§ **Activity**
Transcribe the records below line by line, exactly as they read.
══════════
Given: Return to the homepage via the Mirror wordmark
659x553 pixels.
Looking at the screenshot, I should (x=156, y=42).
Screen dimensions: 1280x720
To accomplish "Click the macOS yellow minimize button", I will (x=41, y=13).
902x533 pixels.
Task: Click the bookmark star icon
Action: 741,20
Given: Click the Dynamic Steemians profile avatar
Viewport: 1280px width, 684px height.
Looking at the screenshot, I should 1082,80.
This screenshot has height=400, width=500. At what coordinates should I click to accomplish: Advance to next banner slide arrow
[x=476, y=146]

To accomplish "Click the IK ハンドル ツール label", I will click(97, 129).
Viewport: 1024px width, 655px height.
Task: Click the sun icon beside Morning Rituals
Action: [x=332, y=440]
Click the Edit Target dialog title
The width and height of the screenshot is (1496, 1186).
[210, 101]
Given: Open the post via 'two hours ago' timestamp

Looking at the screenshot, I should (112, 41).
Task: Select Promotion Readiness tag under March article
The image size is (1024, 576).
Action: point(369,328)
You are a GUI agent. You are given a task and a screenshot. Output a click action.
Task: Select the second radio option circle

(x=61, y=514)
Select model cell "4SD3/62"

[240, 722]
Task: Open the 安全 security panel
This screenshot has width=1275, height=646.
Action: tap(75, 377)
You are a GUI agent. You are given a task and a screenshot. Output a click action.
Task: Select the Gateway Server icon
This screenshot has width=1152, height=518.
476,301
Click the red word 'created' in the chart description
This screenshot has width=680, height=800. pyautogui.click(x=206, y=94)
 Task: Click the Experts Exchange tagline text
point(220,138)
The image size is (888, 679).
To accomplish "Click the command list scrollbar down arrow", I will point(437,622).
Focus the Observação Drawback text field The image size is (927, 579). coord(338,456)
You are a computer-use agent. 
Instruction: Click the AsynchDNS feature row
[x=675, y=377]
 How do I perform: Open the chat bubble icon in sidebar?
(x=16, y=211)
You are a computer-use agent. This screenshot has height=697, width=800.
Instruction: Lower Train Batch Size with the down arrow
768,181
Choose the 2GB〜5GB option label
══════════
§ **Expected answer**
Given: Return to the homepage via the Mirror wordmark
659x553 pixels.
Looking at the screenshot, I should (x=156, y=42).
Screen dimensions: 1280x720
To accomplish "Click the macOS yellow minimize button", I will (x=41, y=13).
902x533 pixels.
Task: Click the bookmark star icon
Action: 741,20
Given: Click the Dynamic Steemians profile avatar
Viewport: 1280px width, 684px height.
Looking at the screenshot, I should 1082,80.
This screenshot has height=400, width=500. At what coordinates should I click to accomplish: Advance to next banner slide arrow
[x=476, y=146]

To accomplish "Click the IK ハンドル ツール label", I will click(97, 129).
Viewport: 1024px width, 655px height.
Task: Click the sun icon beside Morning Rituals
Action: [x=332, y=440]
Click the Edit Target dialog title
The width and height of the screenshot is (1496, 1186).
[210, 101]
Given: Open the post via 'two hours ago' timestamp

Looking at the screenshot, I should (112, 41).
Task: Select Promotion Readiness tag under March article
The image size is (1024, 576).
Action: point(369,328)
You are a GUI agent. You are given a task and a screenshot. Output a click action.
Task: Select the second radio option circle

(x=61, y=514)
Select model cell "4SD3/62"

[240, 722]
Task: Open the 安全 security panel
This screenshot has width=1275, height=646.
Action: tap(75, 377)
You are a GUI agent. You are given a task and a screenshot. Output a click action.
Task: Select the Gateway Server icon
This screenshot has width=1152, height=518.
476,301
Click the red word 'created' in the chart description
This screenshot has width=680, height=800. pyautogui.click(x=206, y=94)
 Task: Click the Experts Exchange tagline text
point(220,138)
The image size is (888, 679).
To accomplish "Click the command list scrollbar down arrow", I will point(437,622).
Focus the Observação Drawback text field The image size is (927, 579). coord(338,456)
You are a computer-use agent. 
Instruction: Click the AsynchDNS feature row
[x=675, y=377]
 How do I perform: Open the chat bubble icon in sidebar?
(x=16, y=211)
You are a computer-use agent. This screenshot has height=697, width=800.
Instruction: Lower Train Batch Size with the down arrow
768,181
Choose the 2GB〜5GB option label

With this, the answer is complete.